John distolse lo sguardo dalle pareti rivestite in legno e si diresse verso la voce che l’aveva chiamato, allentandosi un po’ la cravatta.

Scostò con la mano quelle poche ciocche ramate che erano sfuggite dalle dita della ragazza, e indugiò sulla cerniera; non appena questa fu abbassata del tutto, scoprì una schiena bianca, quasi di marmo, non fosse stato per la miriade di lentiggini che la costellava.

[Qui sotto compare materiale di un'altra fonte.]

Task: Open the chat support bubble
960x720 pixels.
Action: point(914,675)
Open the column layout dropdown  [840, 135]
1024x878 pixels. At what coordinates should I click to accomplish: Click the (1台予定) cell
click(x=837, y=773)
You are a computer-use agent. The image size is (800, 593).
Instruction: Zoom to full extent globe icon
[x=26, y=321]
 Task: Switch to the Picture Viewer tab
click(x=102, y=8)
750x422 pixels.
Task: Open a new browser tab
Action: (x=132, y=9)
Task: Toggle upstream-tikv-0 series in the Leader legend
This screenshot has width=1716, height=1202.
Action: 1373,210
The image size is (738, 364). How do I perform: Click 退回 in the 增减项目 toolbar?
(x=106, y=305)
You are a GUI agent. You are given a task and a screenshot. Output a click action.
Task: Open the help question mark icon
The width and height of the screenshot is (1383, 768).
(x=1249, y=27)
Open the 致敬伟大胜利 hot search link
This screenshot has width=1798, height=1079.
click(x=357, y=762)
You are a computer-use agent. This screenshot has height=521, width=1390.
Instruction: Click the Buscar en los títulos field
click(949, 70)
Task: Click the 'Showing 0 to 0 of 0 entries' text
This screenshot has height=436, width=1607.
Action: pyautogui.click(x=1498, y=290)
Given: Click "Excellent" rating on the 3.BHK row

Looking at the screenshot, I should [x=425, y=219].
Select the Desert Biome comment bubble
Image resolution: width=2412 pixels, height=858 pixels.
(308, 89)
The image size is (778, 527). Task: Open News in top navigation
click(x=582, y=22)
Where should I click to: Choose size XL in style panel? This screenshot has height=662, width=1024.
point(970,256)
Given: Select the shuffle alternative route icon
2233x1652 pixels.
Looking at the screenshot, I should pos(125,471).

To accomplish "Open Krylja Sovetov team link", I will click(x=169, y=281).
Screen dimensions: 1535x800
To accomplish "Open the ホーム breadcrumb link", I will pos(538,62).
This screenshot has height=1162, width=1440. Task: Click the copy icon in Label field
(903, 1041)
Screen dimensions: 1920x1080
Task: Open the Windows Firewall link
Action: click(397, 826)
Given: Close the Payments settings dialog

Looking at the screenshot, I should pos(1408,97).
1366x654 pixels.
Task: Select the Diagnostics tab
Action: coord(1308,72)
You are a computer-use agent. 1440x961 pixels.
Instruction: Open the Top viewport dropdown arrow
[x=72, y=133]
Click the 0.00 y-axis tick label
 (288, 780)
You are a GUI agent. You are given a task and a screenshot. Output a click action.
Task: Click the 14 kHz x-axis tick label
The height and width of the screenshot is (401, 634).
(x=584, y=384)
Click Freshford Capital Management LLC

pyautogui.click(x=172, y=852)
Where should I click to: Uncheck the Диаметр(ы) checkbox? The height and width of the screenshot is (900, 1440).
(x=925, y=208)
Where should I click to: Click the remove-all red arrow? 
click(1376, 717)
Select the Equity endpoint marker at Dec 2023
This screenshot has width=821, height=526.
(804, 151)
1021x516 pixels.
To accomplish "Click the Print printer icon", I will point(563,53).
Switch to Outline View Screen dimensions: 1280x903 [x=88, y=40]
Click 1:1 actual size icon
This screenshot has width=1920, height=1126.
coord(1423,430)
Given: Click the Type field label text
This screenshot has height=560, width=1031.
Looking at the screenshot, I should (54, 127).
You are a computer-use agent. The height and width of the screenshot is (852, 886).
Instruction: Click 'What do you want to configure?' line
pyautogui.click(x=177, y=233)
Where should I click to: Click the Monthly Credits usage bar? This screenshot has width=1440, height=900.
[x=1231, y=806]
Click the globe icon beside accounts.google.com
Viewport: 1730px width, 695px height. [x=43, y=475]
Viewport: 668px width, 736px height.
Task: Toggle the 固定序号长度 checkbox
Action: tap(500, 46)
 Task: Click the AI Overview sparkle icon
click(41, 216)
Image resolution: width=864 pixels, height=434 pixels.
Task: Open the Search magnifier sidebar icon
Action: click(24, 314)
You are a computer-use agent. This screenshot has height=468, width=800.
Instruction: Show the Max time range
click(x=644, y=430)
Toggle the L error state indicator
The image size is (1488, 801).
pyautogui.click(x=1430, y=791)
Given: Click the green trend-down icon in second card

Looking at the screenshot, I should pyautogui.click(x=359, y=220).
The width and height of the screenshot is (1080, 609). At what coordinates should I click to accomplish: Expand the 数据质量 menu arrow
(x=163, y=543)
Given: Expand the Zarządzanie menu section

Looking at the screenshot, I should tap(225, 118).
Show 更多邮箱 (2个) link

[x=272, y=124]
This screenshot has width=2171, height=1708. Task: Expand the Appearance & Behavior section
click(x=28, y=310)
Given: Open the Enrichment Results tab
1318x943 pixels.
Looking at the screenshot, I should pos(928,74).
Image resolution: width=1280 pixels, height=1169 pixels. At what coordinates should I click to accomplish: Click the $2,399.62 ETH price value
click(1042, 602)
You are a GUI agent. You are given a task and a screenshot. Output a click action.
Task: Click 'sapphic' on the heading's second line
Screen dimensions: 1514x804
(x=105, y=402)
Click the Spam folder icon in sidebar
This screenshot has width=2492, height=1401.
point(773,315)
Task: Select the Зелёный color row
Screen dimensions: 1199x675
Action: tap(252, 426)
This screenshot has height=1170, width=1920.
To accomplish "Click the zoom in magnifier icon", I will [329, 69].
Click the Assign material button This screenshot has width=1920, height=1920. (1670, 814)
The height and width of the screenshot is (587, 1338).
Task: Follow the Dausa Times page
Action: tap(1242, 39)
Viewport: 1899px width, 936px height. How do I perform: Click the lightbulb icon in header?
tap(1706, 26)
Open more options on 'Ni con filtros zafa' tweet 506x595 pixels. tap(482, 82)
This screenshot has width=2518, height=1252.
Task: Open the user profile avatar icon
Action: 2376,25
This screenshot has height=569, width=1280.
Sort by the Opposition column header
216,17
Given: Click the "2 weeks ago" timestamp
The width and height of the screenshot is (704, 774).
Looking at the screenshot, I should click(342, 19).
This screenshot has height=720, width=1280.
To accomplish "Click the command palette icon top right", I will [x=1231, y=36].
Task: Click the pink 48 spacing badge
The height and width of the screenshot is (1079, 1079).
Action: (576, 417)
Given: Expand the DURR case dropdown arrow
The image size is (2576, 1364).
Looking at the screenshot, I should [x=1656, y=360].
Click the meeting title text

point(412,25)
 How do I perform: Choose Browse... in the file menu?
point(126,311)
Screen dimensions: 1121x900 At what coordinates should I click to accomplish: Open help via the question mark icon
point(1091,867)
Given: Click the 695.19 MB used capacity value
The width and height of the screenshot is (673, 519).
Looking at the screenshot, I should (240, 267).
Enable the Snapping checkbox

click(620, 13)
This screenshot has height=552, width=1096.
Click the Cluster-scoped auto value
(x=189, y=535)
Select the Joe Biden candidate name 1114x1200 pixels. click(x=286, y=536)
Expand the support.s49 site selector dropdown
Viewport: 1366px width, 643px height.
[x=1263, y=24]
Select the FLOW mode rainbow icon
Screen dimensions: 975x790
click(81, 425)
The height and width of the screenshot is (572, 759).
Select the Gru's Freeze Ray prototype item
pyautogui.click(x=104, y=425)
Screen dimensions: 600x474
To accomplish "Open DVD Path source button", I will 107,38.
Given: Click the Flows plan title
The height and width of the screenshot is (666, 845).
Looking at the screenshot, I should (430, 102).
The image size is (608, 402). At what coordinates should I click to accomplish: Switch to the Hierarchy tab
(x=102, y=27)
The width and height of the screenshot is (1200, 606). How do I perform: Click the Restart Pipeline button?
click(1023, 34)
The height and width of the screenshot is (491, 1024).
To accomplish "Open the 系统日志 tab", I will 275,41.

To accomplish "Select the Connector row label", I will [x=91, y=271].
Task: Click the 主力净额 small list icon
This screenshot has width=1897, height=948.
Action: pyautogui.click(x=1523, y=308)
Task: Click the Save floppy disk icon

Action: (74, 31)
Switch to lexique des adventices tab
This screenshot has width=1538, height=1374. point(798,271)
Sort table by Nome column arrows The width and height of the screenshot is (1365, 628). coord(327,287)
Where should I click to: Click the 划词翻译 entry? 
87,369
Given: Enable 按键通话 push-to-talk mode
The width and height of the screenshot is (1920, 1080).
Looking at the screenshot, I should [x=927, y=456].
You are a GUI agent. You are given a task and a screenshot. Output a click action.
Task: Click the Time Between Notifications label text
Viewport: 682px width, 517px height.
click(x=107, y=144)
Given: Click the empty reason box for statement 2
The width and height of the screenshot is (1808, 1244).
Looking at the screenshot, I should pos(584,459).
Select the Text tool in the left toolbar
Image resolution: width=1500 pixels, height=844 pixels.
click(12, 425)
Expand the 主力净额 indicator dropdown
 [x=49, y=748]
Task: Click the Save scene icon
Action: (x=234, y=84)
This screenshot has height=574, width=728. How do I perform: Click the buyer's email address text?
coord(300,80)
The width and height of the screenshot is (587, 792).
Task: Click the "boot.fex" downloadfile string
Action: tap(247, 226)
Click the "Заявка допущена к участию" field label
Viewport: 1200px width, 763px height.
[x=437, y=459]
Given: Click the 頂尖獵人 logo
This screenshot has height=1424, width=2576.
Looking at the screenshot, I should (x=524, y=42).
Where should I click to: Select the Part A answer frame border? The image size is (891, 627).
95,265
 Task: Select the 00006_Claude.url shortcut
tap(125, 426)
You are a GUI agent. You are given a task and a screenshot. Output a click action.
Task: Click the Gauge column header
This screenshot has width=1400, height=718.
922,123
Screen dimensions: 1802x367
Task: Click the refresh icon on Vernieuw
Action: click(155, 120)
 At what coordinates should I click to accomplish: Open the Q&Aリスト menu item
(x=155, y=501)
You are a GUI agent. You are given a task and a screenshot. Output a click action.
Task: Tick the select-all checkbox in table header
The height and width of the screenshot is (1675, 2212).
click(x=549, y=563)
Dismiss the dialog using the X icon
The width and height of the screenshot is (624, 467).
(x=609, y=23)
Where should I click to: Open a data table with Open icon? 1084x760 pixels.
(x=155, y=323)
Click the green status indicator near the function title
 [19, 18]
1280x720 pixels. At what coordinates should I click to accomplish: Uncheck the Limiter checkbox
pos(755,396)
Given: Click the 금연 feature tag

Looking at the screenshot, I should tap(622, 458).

John si trovò a pensare che quello fosse uno degli spettacoli più belli a cui avesse mai assistito: le lingue di fuoco che le fluttuavano morbide intorno al viso contrastavano con la stoffa scura, e l’opera era completata dalle efelidi che, come stelle, parevano splendere in un cielo irrealmente chiaro, quasi lattiginoso.

Tracciarle un arabesco immaginario sulla pelle fu un gesto puramente meccanico, così come il tremare della ragazza sotto il suo tocco.

Quest’ultima si voltò a fissarlo prepotentemente, gli occhi scuri con un velo interrogativo, il naso arricciato che sottolineava ancor di più le lentiggini.

-Cos’è, devo prenderla come un’avance?-

La sua voce, seppure un po' rotta dall’imbarazzo, risuonò comunque autoritaria per tutto l’appartamento, ancora vuoto per via del recente trasferimento.

Al contrario, John non riusciva a spiccicare parola; gli pareva di aver perso l’uso della lingua, così stette un po’ lì, a sostenere lo sguardo perentorio della giovane, fin quando i suoi occhi nocciola non ressero più e dovettero concentrarsi sulle venature delle pareti, onde evitare l’arrossimento delle guance che era prossimo ad arrivare.

Il fruscio del vestito scivolato in terra lo fece ricredere e gli mostrò il corpo della giovane, in tutto il suo splendore.

Non se lo fece ripetere due volte.

 

 

Ogni volta in cui le loro labbra si separavano, John si riprometteva mentalmente di chiederle il nome, e ogni santissima volta doveva rimandare i suoi intenti, dato che la bocca della ragazza continuava a cercare insaziabile la sua.

Le sfiorò con le dita ogni singola vertebra, forse con la mera speranza di poterle lasciarle un segno di cui si sarebbe potuta ricordare il giorno dopo, forse per accertarsi che non fosse frutto della sua fantasia o di un viaggio finito male.

Ma il profumo… Poteva, un profumo simile, essere soltanto un’invenzione della sua mente?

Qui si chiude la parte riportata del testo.